I have a relatively new project that employs a microservice architecture. I feel pretty good about the size and granularity of the individual services, with the exception or our security service.
I have three main services, let's say foo-service
, bar-service
, and baz-service
. These services never need to communicate, but all three services regularly talk via HTTP requests to the security-service
. I want this to stop for a variety of reasons- the biggest is that each request to my individual services spawns a request to the security service, which can turn into several extra hops once you account for load balancing, etc. I've been reading "Software Architecture Patterns" by Mark Richards, and he recommends in these instances you should share databases and violate DRY: copy the required functionality into each service. Still, he uses this example with smaller "utility" classes, which may not really apply in this instance.

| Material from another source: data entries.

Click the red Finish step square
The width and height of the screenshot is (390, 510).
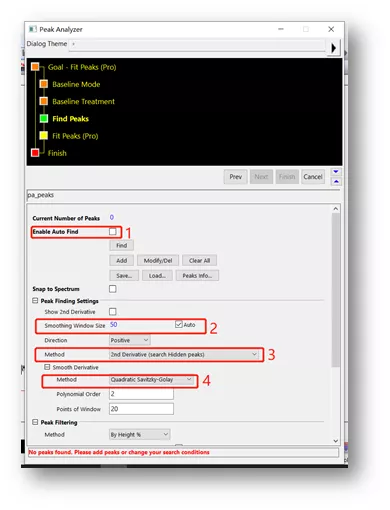coord(35,153)
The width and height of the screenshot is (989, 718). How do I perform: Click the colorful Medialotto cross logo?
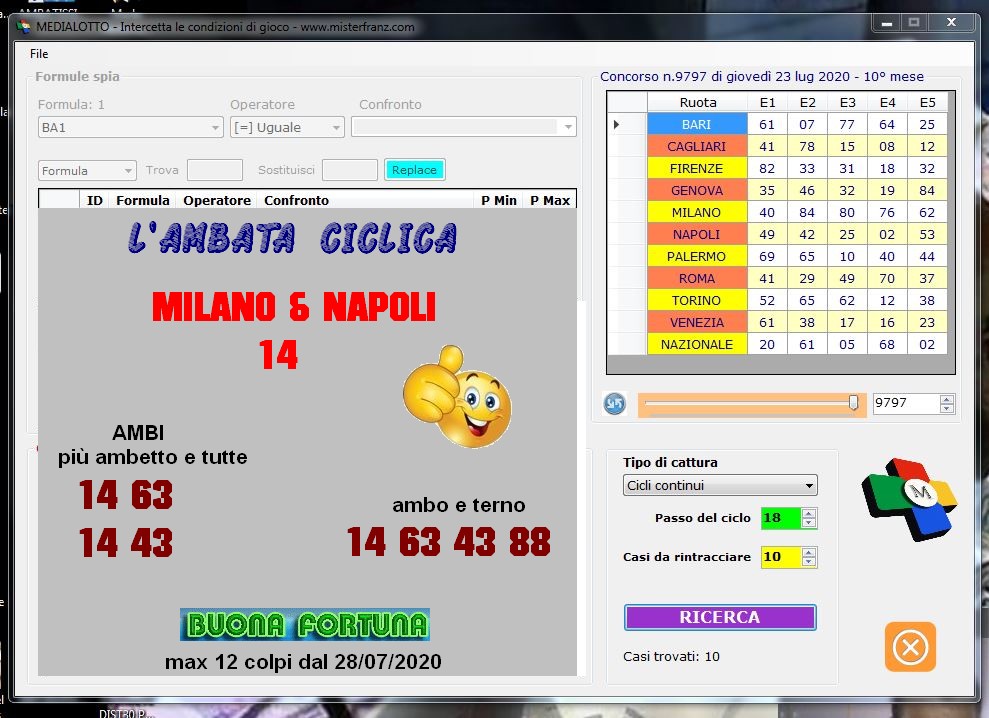coord(908,498)
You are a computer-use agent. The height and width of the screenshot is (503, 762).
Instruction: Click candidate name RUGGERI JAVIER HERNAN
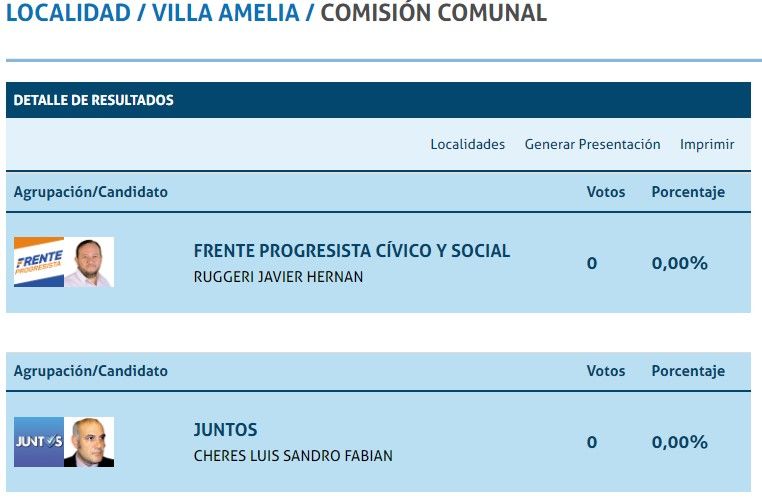[x=278, y=277]
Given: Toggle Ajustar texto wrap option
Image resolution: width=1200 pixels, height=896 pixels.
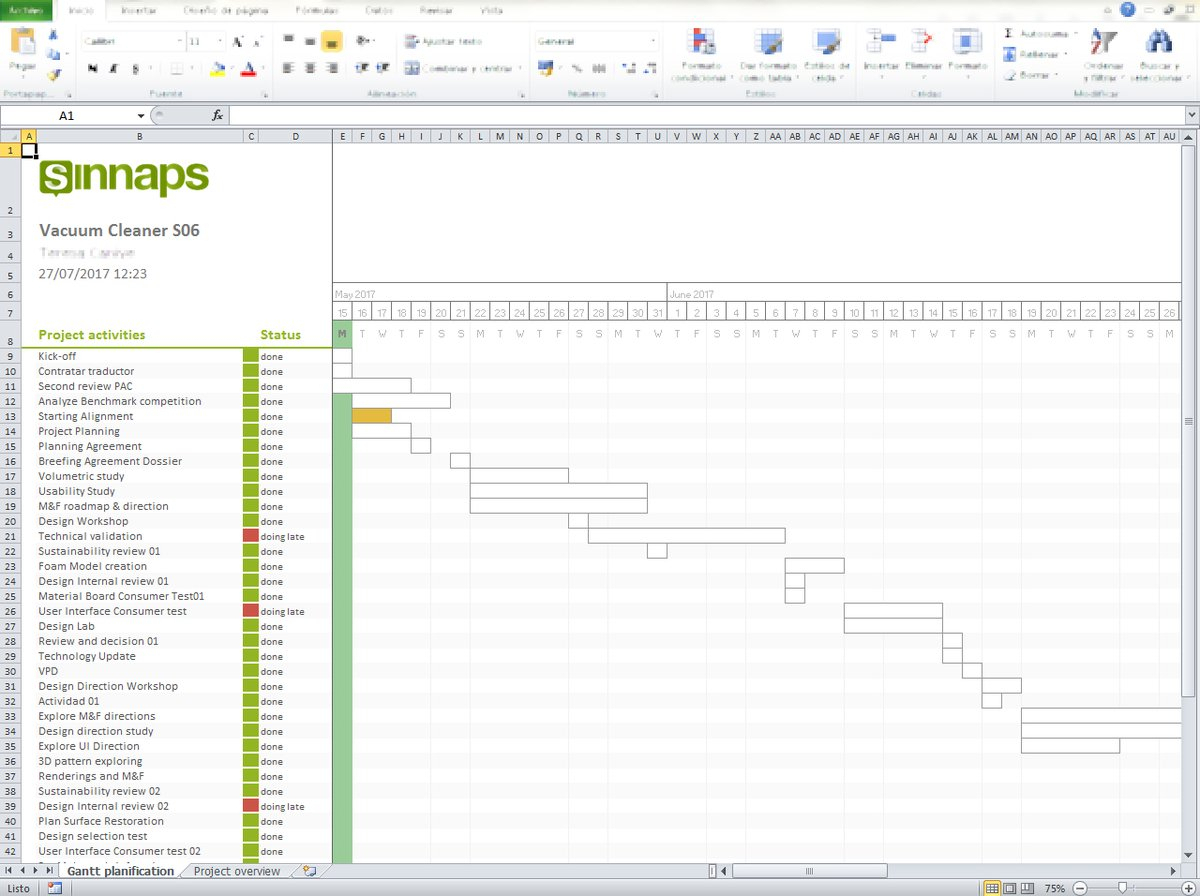Looking at the screenshot, I should tap(443, 42).
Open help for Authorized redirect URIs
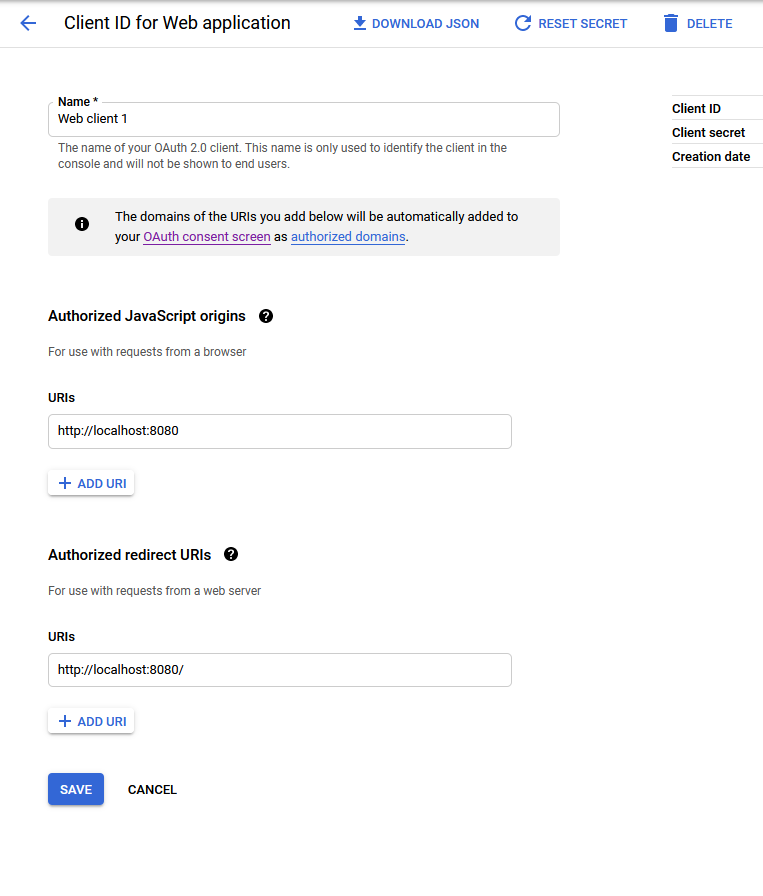This screenshot has width=763, height=896. [230, 554]
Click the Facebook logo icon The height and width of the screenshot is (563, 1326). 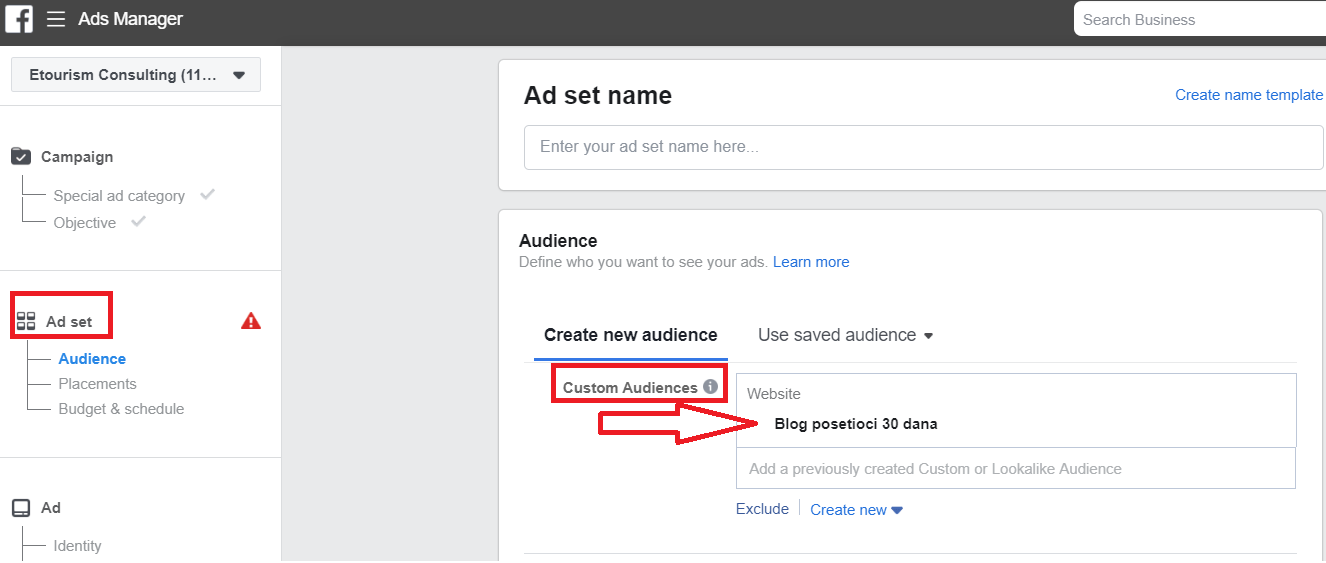tap(19, 19)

The security service isn't that big, so I could definitely copy it into each of the other services. That said, it's just big enough that I don't feel great copying and pasting it - 314 'relevant' lines of code according to coveralls (java so there's a lot more actual code ;-). I could easily turn it into a module that each service brings in- but then my services have a shared dependency and that has bit me in the past. Of course the security code will grow over time as we add authentication methods, but we aren't reinventing the wheel when it comes to auth so It's mostly integrating with other libraries and authentication services. That is, I don't imagine this particular code base getting huge.
So my question, should I copy and paste the code or build a module that every service brings in? Thanks!